I've googled and searching perlmonks and stackexchage, but found nothing.

My options seem to be:

  1. Do what Term::UI does in its tests, and just rely on Term::UI's default option with $Term::UI::AUTOREPLY = 1 set. Which is lame and hacky, but relatively easy to set up and test.
  2. Use Expect, Expect::Simple, or Test::Expect to test my use of Test::UI, but those don't work on Windows except under Cygwin. And the interface seems to want to call an external command instead of just execute the function that I'm currently testing.
  3. Could I simply do it manually? Call Term::UI's get_reply() that waits for a reply..., but I can't do that, because Term::UI waits for a reply meaning Perl can't do anything else while its waiting for a reply. Would a crazy fork followed by a sleep() call to wait for Term::UI to be blocking for output, and then print a reply to Term::UI in the forked child followed by whatever <Enter> does (Ctrl-M perhaps?)and then exit. And after the child prints the answer followed by <Enter> the parent blocks waiting to collect the childs process id. Would something completely crazy like that actually work well?

Approach 1 seems lame, and hacky. And it doesn't seem to actually test anything, because nothing is printed and enter is never pressed, which might be ok for Term::UI, because it sits on top of Term::Readline, which presumably tests printing output and reading it in.

Approach 2 is not flexible enough, because in my test suite I'm importing functions, and then running them to test them. I'm not creating an actual perl script or binary to test using Expect, which seems to want an actual program to execute, which I don't have.

Approach 3 is just insane, but it might actually be crazy enough to work better than 1 (not really testing anything) or 2 (different paradigm: program to run instead of function to call).

What do you think? 1 or 3? Or any other ideas!


I decided to actually implement number 3, but I can't get it to work. I can't figure out how to print an <Enter> key properly. I've tried both print and syswrite and different combinations of "\n", "\r", "\cJ", and "\cM", and none of them work at all. The code is below.
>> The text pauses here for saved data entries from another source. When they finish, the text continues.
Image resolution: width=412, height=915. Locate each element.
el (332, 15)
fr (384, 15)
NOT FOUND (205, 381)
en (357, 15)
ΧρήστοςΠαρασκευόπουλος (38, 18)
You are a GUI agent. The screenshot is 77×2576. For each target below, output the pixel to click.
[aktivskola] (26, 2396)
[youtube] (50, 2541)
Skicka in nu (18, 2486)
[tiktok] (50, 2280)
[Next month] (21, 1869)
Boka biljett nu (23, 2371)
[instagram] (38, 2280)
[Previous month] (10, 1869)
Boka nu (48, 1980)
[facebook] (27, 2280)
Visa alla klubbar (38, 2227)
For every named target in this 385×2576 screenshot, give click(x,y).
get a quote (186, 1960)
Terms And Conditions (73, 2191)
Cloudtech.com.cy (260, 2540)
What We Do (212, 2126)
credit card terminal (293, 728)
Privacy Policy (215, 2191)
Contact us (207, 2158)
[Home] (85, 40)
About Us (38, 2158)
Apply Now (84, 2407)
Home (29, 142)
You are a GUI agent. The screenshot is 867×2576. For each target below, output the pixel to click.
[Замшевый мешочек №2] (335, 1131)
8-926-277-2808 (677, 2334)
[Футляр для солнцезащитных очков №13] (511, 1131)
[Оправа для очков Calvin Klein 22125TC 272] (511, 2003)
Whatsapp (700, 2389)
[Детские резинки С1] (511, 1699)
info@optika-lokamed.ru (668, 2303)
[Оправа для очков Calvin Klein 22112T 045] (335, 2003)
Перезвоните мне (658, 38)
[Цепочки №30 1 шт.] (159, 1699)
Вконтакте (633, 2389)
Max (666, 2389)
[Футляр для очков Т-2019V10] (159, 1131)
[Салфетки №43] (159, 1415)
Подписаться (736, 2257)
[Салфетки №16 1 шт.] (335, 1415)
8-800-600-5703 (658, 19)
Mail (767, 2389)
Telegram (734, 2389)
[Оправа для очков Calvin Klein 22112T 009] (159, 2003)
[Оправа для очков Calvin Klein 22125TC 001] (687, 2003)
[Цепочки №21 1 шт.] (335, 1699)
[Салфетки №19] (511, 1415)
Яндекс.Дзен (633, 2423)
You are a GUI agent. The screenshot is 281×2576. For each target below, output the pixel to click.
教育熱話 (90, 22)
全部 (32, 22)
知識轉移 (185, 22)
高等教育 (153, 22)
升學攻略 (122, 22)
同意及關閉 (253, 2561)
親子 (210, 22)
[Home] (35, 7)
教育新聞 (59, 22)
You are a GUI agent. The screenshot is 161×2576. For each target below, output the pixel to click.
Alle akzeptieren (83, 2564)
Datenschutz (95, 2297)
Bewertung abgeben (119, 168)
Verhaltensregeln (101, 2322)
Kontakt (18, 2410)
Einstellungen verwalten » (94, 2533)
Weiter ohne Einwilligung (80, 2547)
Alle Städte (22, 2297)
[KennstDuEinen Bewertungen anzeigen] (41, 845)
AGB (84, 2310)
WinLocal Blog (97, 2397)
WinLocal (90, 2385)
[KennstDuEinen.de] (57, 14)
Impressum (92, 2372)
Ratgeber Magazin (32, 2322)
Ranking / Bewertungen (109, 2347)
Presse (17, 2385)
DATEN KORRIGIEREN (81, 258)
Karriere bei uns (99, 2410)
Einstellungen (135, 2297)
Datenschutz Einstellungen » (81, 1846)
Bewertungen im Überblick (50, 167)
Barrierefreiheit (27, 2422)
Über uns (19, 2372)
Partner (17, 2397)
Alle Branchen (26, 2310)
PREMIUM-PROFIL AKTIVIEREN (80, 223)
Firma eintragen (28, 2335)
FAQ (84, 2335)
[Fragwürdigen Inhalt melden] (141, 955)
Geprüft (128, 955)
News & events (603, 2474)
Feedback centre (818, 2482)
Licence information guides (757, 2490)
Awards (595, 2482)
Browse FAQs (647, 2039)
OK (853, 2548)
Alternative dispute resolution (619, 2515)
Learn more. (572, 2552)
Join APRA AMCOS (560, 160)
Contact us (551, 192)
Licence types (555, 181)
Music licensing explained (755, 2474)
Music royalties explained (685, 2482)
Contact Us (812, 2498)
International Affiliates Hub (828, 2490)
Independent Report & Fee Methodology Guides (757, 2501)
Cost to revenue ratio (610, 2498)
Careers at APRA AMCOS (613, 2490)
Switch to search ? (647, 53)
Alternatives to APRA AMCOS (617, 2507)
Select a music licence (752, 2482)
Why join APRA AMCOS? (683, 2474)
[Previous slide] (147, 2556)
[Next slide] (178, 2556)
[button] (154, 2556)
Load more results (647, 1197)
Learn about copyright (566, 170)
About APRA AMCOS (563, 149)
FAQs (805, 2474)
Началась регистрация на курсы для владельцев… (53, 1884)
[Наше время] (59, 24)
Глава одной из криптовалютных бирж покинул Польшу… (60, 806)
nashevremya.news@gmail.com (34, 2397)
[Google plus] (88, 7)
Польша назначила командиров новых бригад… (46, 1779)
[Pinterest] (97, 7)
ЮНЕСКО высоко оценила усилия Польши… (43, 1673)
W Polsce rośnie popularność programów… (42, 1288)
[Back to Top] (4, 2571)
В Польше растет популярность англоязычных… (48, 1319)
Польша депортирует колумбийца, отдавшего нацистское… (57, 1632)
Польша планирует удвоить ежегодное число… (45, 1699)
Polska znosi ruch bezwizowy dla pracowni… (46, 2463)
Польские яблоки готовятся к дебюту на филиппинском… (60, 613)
#!/usr/bin/perl use strict; use warnings; use Term::UI; use Term::ReadLine; my $term = Term::ReadLine->new('test'); #binmode STDOUT; my $pid = fork(); if (not defined $pid) { die "fork failed!"; } elsif ($pid == 0) { #child sleep 2; # print "ftp://who.cares/what/my/\cJ"; my $output = "ftp://who.cares/what/my/\cJ"; syswrite STDOUT, "ftp://who.cares/what/my/\n", length($outpu +t); exit(0); } else { #parent my $lookup_url = $term->get_reply( prompt => q{What is your application's url?}, allow => qr!(ftp|http)://!, ); waitpid($pid,0); }
Sorry for no code. I need help figuring out what approach I should take more than help with any code I've already written. And that last crazy idea I came up with while writing this question here on perlmonks, so I haven't had time to actually code anything.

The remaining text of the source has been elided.